Days for Girls International CEO Speaks on Sustainable Feminine Hygiene
By Zee Krstic
It was 2:30 a.m. when Celeste Mergens first thought of a question that would later change her life.
“How do you ask what the girls are doing for feminine hygiene?” she asked the audience when speaking recently at the University of Florida.
It came to her after visiting slums in Kibera, Kenya, where she worked in an orphanage housing over 400 children.
“They wait in their rooms while sitting on a piece of cardboard” she said. “How do you possibly wait in your room with 50 other people?”
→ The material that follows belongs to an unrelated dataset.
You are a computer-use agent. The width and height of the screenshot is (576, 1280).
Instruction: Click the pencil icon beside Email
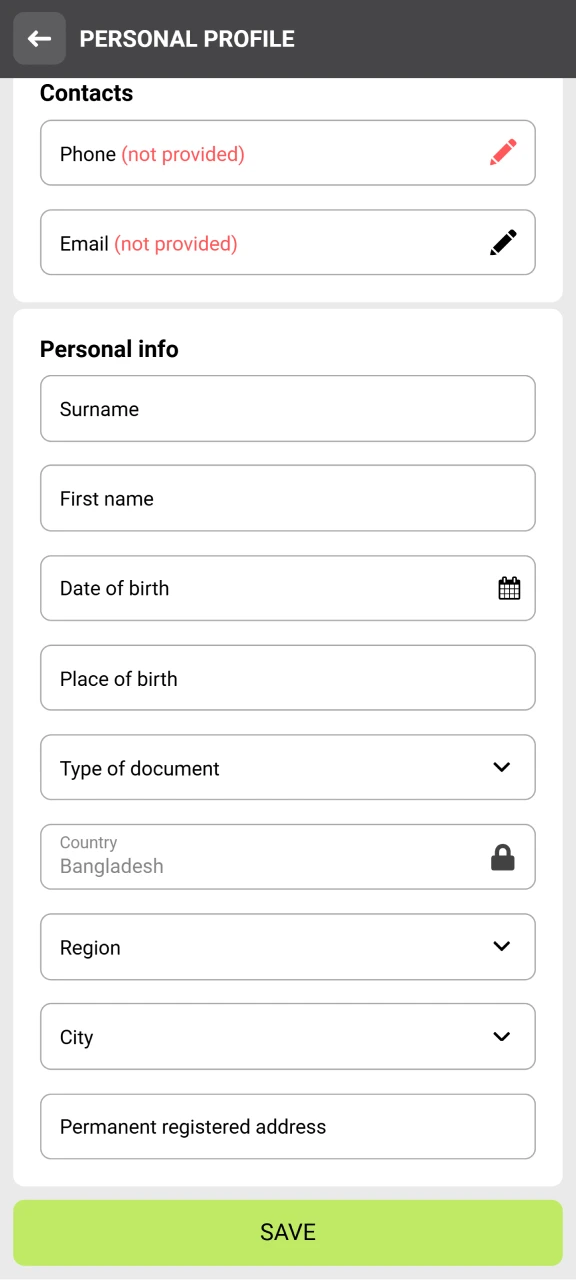[x=503, y=241]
This is the issue Mergens, founder and CEO of Days for Girls International, has strived to eliminate in the seven years since founding the organization in 2008. Among its various humanitarian efforts, Days for Girls is committed to a sustainable solution to the lack of feminine hygiene products in developing nations, Mergens said.
Days for Girls has an international model for manufacturing resuable menstruation pads from fabric. The group has more than 450 chapters in 14 different countries and has a goal of reaching “every girl, everywhere, period” by 2022, Mergens shared with those in attendance.
Days for Girls has given products to more than 200,000 women, and the group has used their feedback to create over 27 models of the pad, resulting in the version currently used today.
Many of the pads go to impoverished girls whose lack of access to feminine products causes problems beyond just hygiene. Some are sexually exploited by school teachers and administration when seeking feminine hygiene products, Mergens said.
Girls who stay home during menstruation before eventually dropping out are part of the root of poverty in third-world countries, she said.
“[The pad] helps a girl stay in school with dignity and health and not use the things so often resorted to,” said Mergens, which often include bark, leaves, cornhusks, stones, newspaper and mattress stuffing.
Mergens emphasized the issue doesn’t only happen in developing countries, but it also happens here in the United States.
“It’s not just somewhere else. It’s right here in your community, I promise. Anywhere where someone has the choice between food and hygiene, food wins,” said Mergens, who has distributed the organization’s hygiene products through chapters in New York City, Chicago and New Orleans.
Even with the organization’s efforts, Mergens believes the issue of sustainable and accessible feminine hygiene products can’t be answered without a change in public perception.
“We’re too afraid to talk about menstruation. We would rather talk about diarrhea than menstruation,” she said. “In fact, none of us came into this world without menstruation happening. What we’re up to is so much more than giving dignity, health and resources.”
Days for Girls depends on crucial volunteer support, Mergens said, including Gainesville’s own Girl Scouts Troupe 733, which has locally supported the cause over the last year.
In addition to holding ‘Sew-a-Thons’ at Santa Fe College’s Perry Center throughout the year, Radha Selvester, one of the troop’s leaders, is part of a group of 10 that will travel to Kenya Dec. 17-30.
Selvester has fundraised more than $2,500 for supplies, such as sewing machines, to bring to Kenya through Crowdsource.
The group, including four local girls and two UF students, will establish a local Sewing and Health Enterprise in Tharaka Nithi, one of the smallest and most rural counties in Kenya, Selvester said. Their goal is to teach women how to make the pads on their own, she said.
“You might think it’s okay to sit at home, but you’re ostracized,” said Selvester.
For 21-year-old Ginnie Lin, a Gainesville native in her third year at UF, attending the event opened her eyes to the issue.
“Girls are the ones who are receiving and using these hygiene things,” she said. “To have that pretty pad to use for something that is so ugly in so many cultures is so important.”
Mergens presented her lecture, “Turning Passion Into Action,” in cooperation with the Bob Graham Center for Public Service and the Alachua County Medical Society.